To my shame I hadn’t been to visit him for quite some time, I couldn’t stand to see him in that awful place. But something made me go and I’m so glad I did because he died the next morning.                                   

We’d reminisced about the good old days and the many mad escapades we’d shared together and we’d laughed of course, and sang like we always did. My idea was to rally him round like I’d done the last time he’d been knocking at death’s door, some years ago after a stroke. I hadn’t told Erik I was HIV positive because knowing him as I did I knew that he would have found it hard if not impossible to keep such shocking news to himself and for that reason I’d been deliberately keeping my distance. But when I got the phone call that day informing me that he was intensive care and might not survive the night, I wouldn’t have been able to live with the thought that he might go to his maker without knowing the reason I’d been avoiding him. So I rushed up to the hospital forthwith to find him wired up to tubes and drips with a mask tightly strapped to his face and two bloodshot eyes bulging over the top.   

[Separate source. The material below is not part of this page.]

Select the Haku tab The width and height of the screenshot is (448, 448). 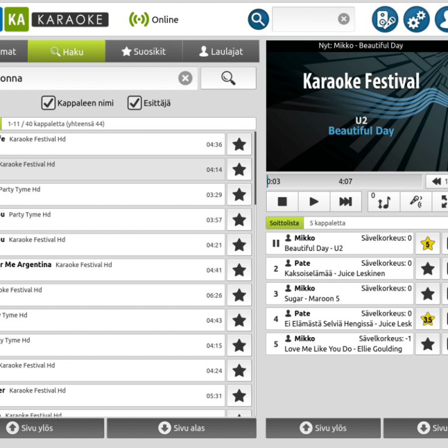(x=67, y=52)
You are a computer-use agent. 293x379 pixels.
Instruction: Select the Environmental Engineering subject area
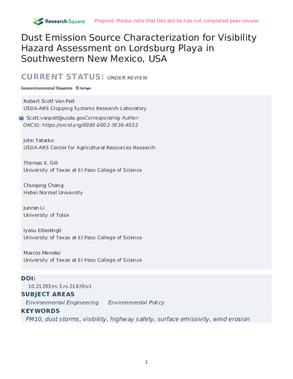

“Get me out of here darling,” he’d raged, “Tell nurse Ratchet over there,” he poked his finger wildly in the air nearly dislodging his drip, “That I’d rather die than remain in her sadistic hands. She won’t even let me have a pee. Why won’t they just let me die – or at least let me pee?       

I could see his point; it was horrendous in there; people isolated in plastic bubbles hooked up to breathing apparatus, no television, no radio, only the sound of wheezing and the huge clock ticking the last hours or even seconds away.                                                                 

“Erik, I’ve got something to tell you,” I’d taken his familiar hand, covetously looking at my moonstone ring on his little finger that we’d allegedly swapped many years ago (although I couldn’t actually remember taking part in the deal) and trying not to think that I might soon get it back, “The reason I have been withholding my distance from you,” I stared into his bulging eyes, “Is because I am HIV positive.”        

Well, his eyes had nearly popped out of their sockets and he frantically tried without success to relieve himself of the claustrophobic mask so he could speak to me. Nurse Ratchet immediately stormed over and yanked the strap even tighter.                                                                 

This shocking disclosure of mine was enough to bring Erik round and give him the will to live, if only so he could tell everyone else. That’s not strictly true, but I like to think that I was part of the process in his sudden and miraculous recovery.                                                           

This time when I saw him though, which turned out would be for the very last time, I said as I was leaving in an attempt to rally him round again, “Now no more of this popping off stuff, promise?”  Then looking around the dismal room, the sum total of his existence, I added, “Oh Erik, pop off if you want to.” And it seems he took me literally.                            

It’s the special people you are fortunate to know and love in this life that help make you who you are. Erik was the most intelligent and intuitive man I have ever met. In the days before Google and Wikipedia if I needed to know something I would ask Erik and he always knew the answer. He said that when he died it would be like a library burning. I think that’s a famous quote – but I don’t know who wrote it. Erik would know of course, but sadly he is no longer here to ask. RIP my dearest friend you certainly enriched my life and the lives of many others.